One more thing, and this is important. I LIVE LIFE TO THE FULLEST! I enjoy every bite of food I have. I practice mindful eating (if you don’t know what that is don’t worry, I’ll post on it later). Healthy food has gotten a bad rep for way too long and it tastes WAY better than the cheap processed crap some manufacturers call food. You can still be social, you can have cake, you can go out to restaurants, you can enjoy an occasional alcoholic beverage…you just need to be mindful when you do all of these things. I plan to guide you via this website allowing you to live the fullest, healthiest, SEXIEST life ever.
I have a true passion to help people find their healthy, happy place just as I did. I hope you find the information on this site useful and I welcome you to share any comments you have.
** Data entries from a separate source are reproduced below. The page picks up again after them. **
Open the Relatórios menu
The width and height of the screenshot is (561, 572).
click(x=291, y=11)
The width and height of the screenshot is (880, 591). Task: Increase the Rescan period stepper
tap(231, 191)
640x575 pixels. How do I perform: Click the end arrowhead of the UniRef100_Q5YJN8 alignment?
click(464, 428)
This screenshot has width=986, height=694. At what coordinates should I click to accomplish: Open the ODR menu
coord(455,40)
I remember crying myself to sleep and thinking that I needed to accept myself at where I was because I was never going to change. It was like this vicious cycle. I would eat good for a while, but then I would beat myself up and just eat more of the bad foods I shouldn’t be eating.
-Penny S (aka my mom)
“After having Levi (my first baby) I was back to my pre-pregnancy weight in eight weeks. After Leah (my second)…well that’s another story. I was around 190 pounds for quite some time, lost some here and there, unhealthily – living off of soda and coffee. On January 8, 2014 I made the decision to make a change. I weighed in at 173 pounds at that time and made it my goal to be at 150 by June. I accomplished my goal by March 1st and via healthy diet and exercise I weighed in at 126.8 pounds as of writing this (May 27th). I still want to tone up, be a mom my kids are proud of, a woman my husband is proud of, and most importantly HEALTHY! I want to teach my kids that eating healthy is yummy and good for your body!”
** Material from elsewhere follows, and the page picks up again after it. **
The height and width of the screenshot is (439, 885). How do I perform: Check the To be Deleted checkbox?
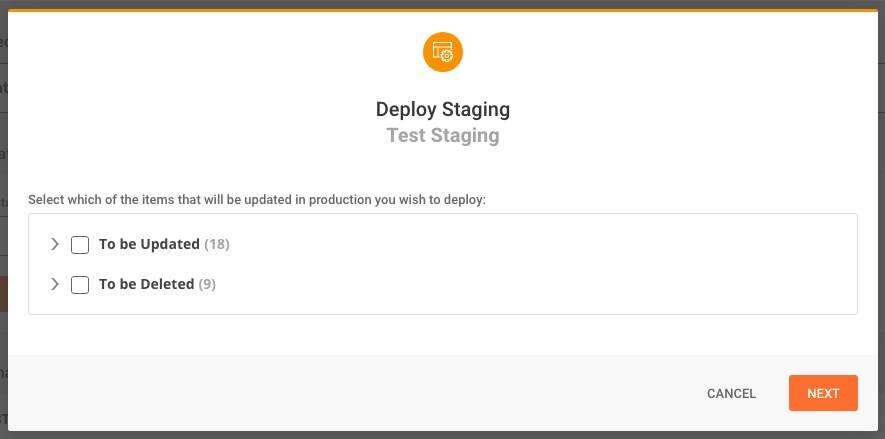(80, 285)
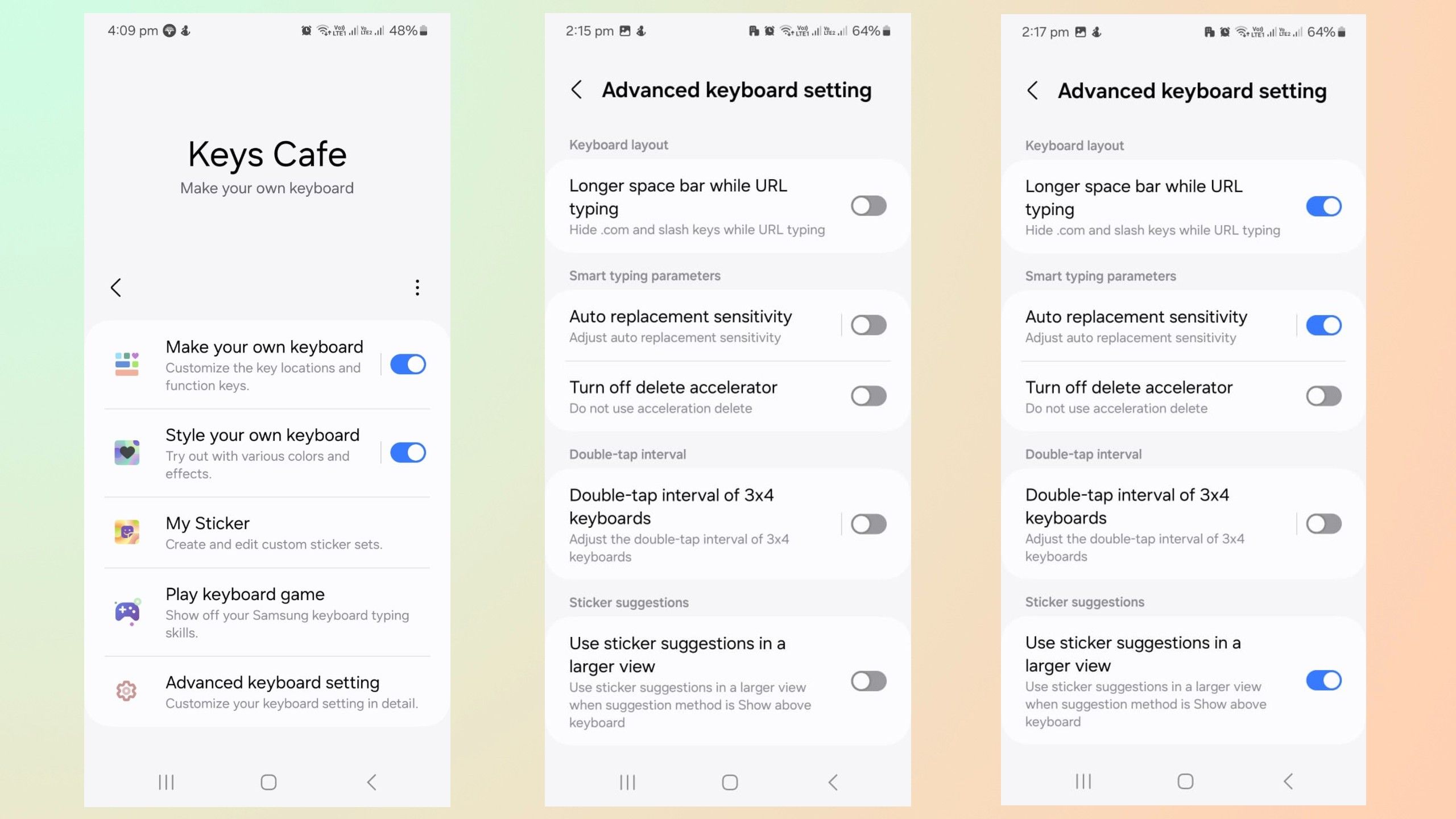Navigate back using chevron icon
The width and height of the screenshot is (1456, 819).
click(x=116, y=287)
My mom and cousin, Elizabeth are two examples of how behavior change is difficult but absolutely POSSIBLE! I know it seems like miles away – like you’ll never be able to reach your goal, but YOU CAN DO IT! You just need to find that confidence in yourself and make that first step.
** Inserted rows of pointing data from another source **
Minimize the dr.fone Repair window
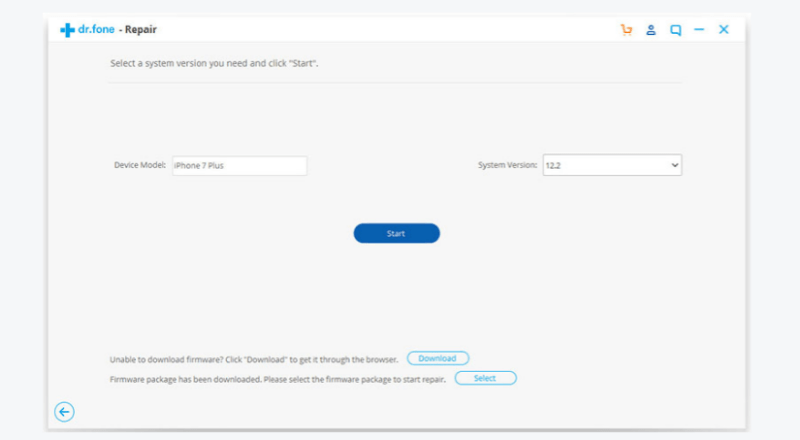The image size is (800, 440). tap(700, 30)
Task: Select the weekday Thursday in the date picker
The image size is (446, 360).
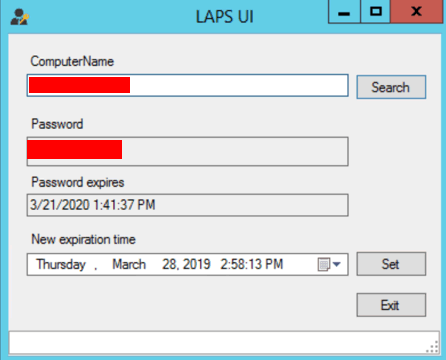Action: point(61,264)
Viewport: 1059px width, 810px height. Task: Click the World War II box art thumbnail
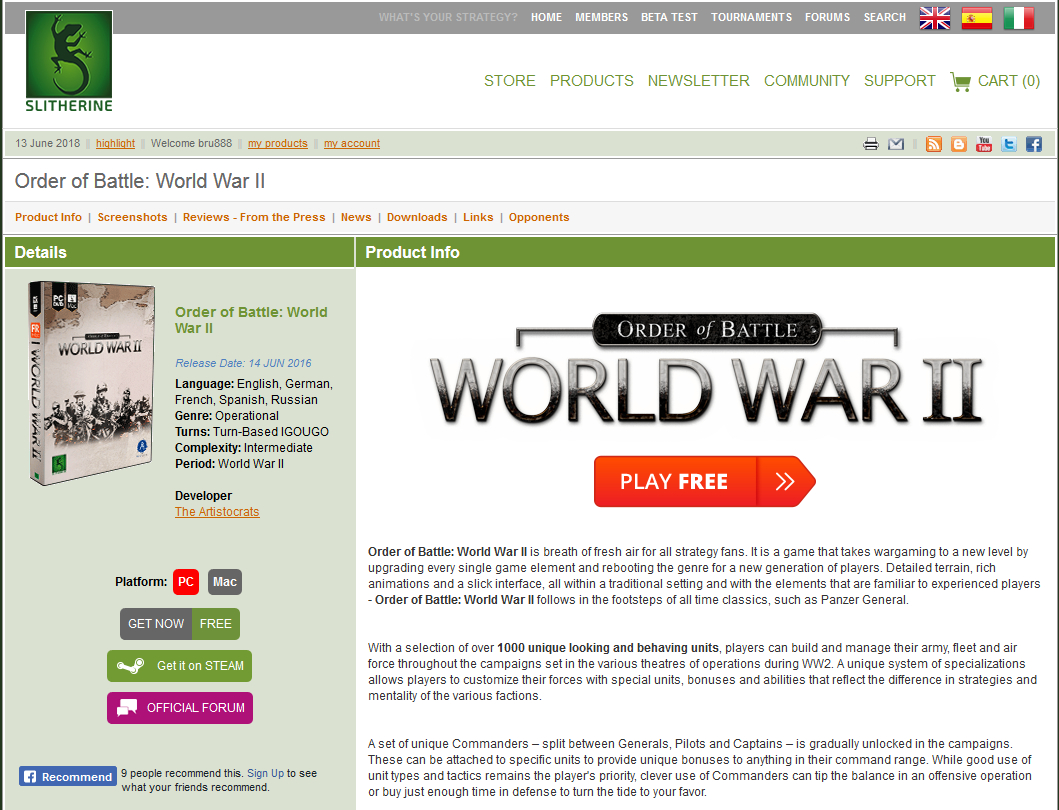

I want to make is perfectly clear that I had NOTHING to do with EITHER of their success stories. They did it 100% on their own. I just wanted to include them in this post because they are the perfect examples of how anyone, no matter what situation, no matter what age can achieve their weight-loss goals. And did I mention my mom had thyroid cancer too? Yep. She did. My mom had hypothyroidism (diminished thyroid function) which makes it even more difficult to lose weight. Clean eating and exercise enabled my mother to lose 40 pounds even without a thyroid!